Le gouvernement a pensé que l’industrie de la province pouvait trouver de nouveaux éléments dans un régime qui comporterait plus de facilité pour l’exploitation des pouvoirs hydrauliques dont notre pays est si abondamment pourvu. Il s’est appliqué, dans un projet de loi qui sera soumis à votre considération, à faire disparaître les obstacles qui s’opposent à leur développement sans se dérober à la tâche de protéger les intérêts de ceux que la nouvelle législation pourrait affecter.

Les différences qui existent entre la loi électorale du Canada et celle de la province ont fait naître, dans l’application, des difficultés qu’il importe de faire disparaître. Une refonte de la loi électorale vous sera soumise à cette fin.

La loi générale régissant les corporations de ville, ne répond plus aux exigences actuelles. Un projet de loi vous sera soumis pour accorder aux cités et aux villes, les pouvoirs nécessités par des conditions nouvelles, et assurer en même temps l’uniformité de réglementation que réclame l’intérêt public.

Quelques autres projets de loi également d’intérêt général vous seront aussi soumis.

Vous serez également appelés à délibérer sur l’adoption d’un grand nombre de projets de loi d’intérêt privé. Cette législation est plus considérable qu’elle ne l’a été encore jusqu’à présent et j’y vois un indice évident de la prospérité qui règne dans cette province. Je vous invite à étudier avec le plus grand soin tous ces projets de loi.

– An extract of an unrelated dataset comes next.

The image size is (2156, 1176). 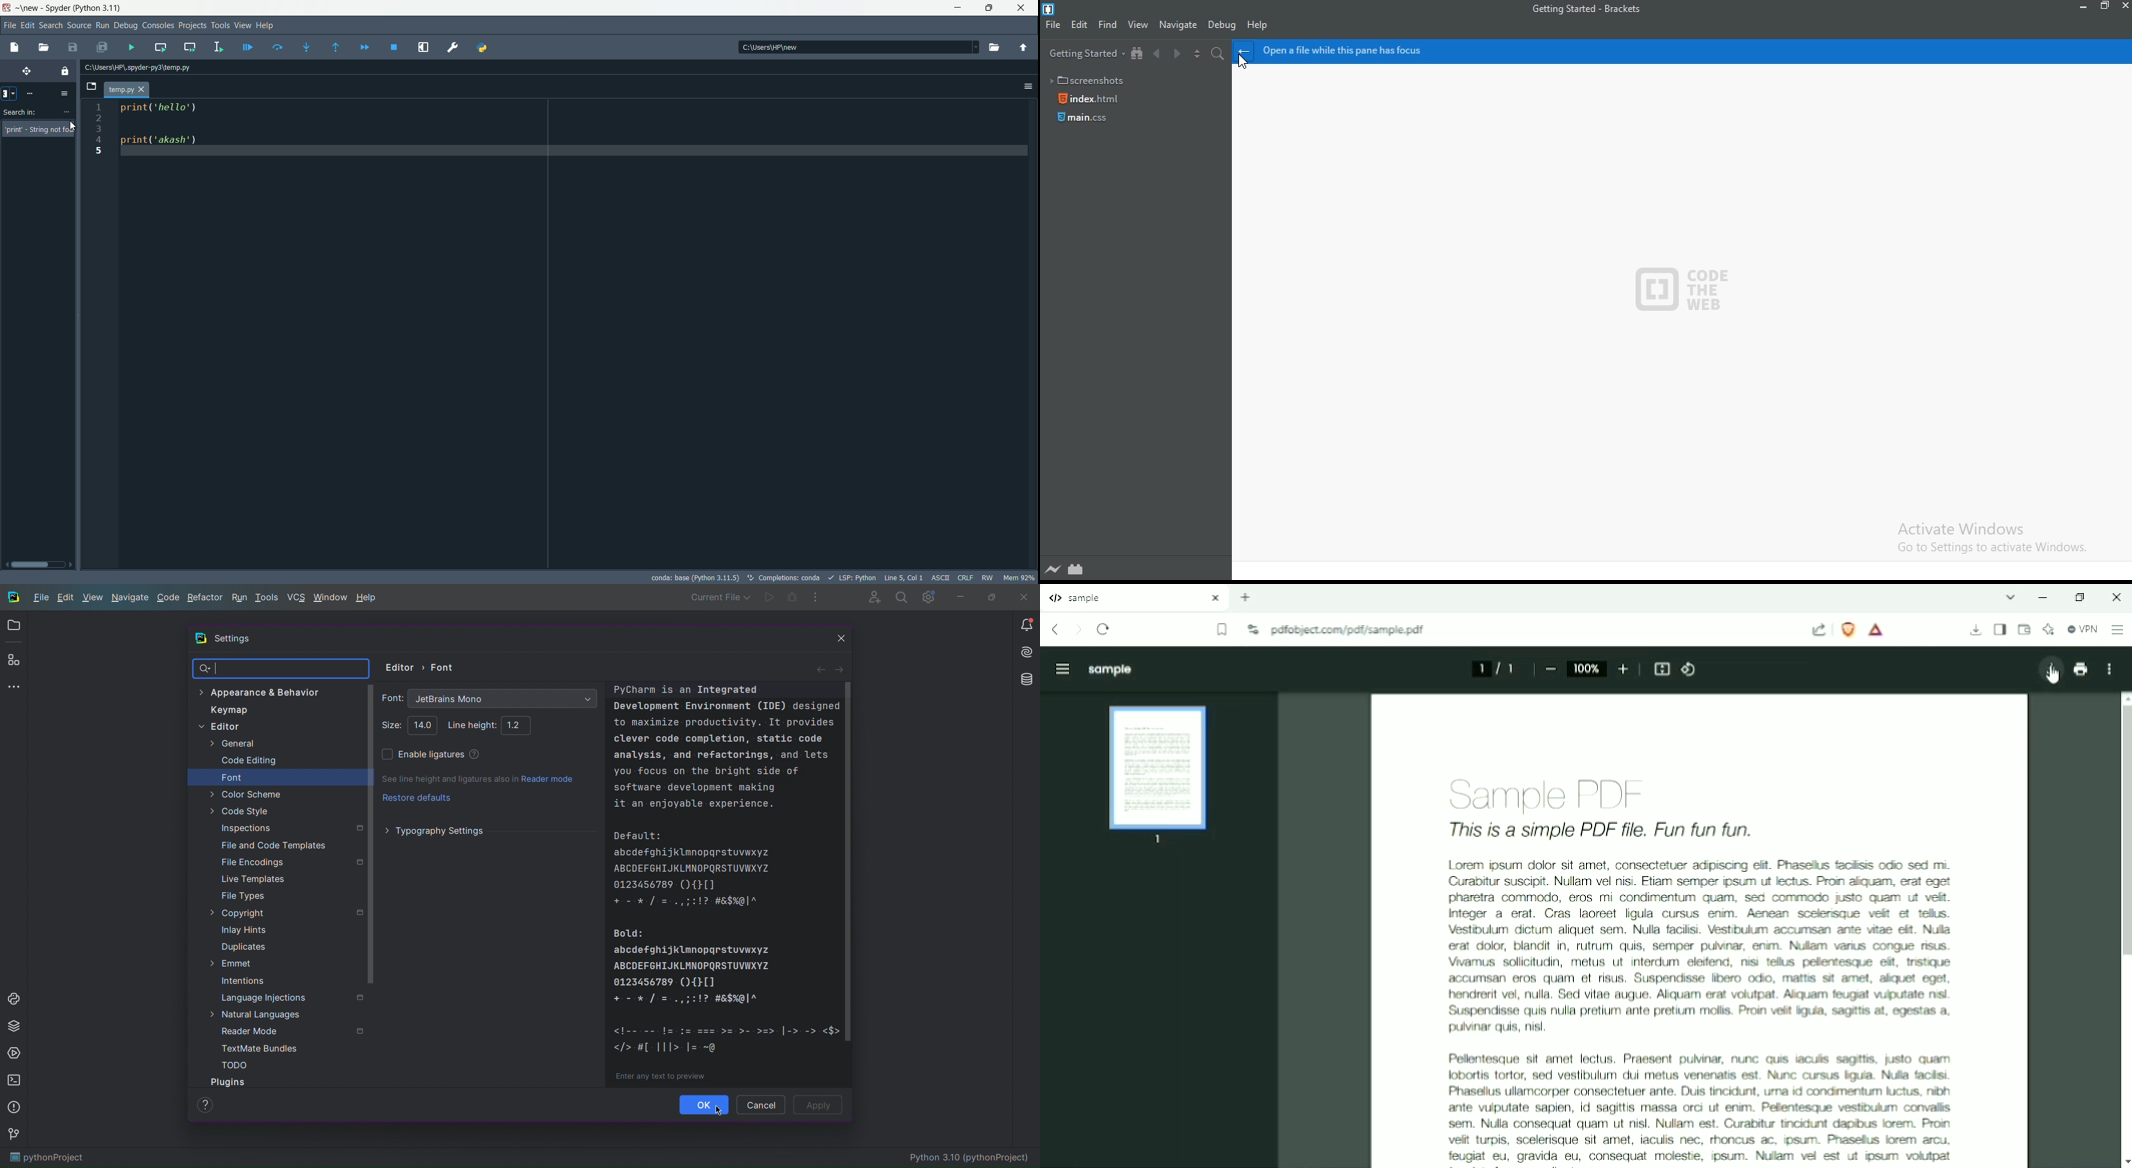 I want to click on Scroll bar, so click(x=41, y=564).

En vous laissant maintenant à vos travaux, je prie Dieu qu’il éclaire vos délibérations et continue de faire régner parmi vous cette bonne entente si puissante pour le succès de toutes les entreprises, afin que l’œuvre de cette session soit comptée, plus tard, comme une des plus favorables au progrès de cette province et au bien-être de sa population.